*Exercise aim*:
The lines wanted run from the first one below through the one with "Given: Switch to the Division view". Return them exactly.
'''
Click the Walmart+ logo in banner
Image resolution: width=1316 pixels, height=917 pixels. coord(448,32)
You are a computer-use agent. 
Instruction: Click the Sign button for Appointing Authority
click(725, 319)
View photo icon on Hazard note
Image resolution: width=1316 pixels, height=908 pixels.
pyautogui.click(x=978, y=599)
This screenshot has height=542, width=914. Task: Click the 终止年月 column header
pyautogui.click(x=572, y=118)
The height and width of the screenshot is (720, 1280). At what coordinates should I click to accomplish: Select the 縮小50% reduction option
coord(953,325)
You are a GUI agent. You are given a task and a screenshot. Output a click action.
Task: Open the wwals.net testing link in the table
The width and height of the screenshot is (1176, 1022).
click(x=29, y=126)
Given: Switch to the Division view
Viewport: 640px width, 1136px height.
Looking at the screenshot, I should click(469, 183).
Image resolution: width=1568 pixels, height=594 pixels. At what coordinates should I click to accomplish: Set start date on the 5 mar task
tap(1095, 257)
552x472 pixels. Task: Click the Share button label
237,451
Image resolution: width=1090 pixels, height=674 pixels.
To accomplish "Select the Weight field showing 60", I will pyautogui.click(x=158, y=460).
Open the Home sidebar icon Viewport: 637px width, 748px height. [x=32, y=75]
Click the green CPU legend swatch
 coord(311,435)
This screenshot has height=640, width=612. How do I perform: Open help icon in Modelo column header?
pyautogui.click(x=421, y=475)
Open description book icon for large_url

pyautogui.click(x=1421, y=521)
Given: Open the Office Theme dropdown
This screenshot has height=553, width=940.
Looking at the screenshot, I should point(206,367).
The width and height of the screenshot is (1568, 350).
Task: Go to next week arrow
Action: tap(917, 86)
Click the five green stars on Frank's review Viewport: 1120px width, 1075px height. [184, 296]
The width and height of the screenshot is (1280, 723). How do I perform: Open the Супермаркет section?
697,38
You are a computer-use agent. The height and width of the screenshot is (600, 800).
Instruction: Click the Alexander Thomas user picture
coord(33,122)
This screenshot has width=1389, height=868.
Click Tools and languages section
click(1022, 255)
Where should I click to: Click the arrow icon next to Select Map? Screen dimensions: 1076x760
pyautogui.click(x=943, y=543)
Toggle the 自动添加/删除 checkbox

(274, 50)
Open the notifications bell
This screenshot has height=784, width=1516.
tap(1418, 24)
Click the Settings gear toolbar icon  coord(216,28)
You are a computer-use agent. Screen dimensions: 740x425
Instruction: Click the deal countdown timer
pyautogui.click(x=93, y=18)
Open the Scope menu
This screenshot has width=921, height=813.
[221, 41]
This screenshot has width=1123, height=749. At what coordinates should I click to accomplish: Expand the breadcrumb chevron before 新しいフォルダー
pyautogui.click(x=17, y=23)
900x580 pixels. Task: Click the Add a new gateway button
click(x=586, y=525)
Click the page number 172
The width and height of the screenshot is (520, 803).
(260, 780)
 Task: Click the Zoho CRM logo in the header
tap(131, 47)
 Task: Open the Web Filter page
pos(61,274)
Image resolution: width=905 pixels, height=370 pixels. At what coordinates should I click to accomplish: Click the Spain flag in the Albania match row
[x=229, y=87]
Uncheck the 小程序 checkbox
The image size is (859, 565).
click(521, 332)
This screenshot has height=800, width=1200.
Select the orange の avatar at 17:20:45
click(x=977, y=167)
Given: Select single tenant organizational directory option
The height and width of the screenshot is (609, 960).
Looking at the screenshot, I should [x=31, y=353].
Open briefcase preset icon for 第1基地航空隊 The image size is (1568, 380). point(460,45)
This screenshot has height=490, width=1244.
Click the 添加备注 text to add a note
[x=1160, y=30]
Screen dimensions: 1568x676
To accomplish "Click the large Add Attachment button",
'''
*Solution to this exercise*:
Click the Walmart+ logo in banner
Image resolution: width=1316 pixels, height=917 pixels. coord(448,32)
You are a computer-use agent. 
Instruction: Click the Sign button for Appointing Authority
click(725, 319)
View photo icon on Hazard note
Image resolution: width=1316 pixels, height=908 pixels.
pyautogui.click(x=978, y=599)
This screenshot has height=542, width=914. Task: Click the 终止年月 column header
pyautogui.click(x=572, y=118)
The height and width of the screenshot is (720, 1280). At what coordinates should I click to accomplish: Select the 縮小50% reduction option
coord(953,325)
You are a GUI agent. You are given a task and a screenshot. Output a click action.
Task: Open the wwals.net testing link in the table
The width and height of the screenshot is (1176, 1022).
click(x=29, y=126)
Given: Switch to the Division view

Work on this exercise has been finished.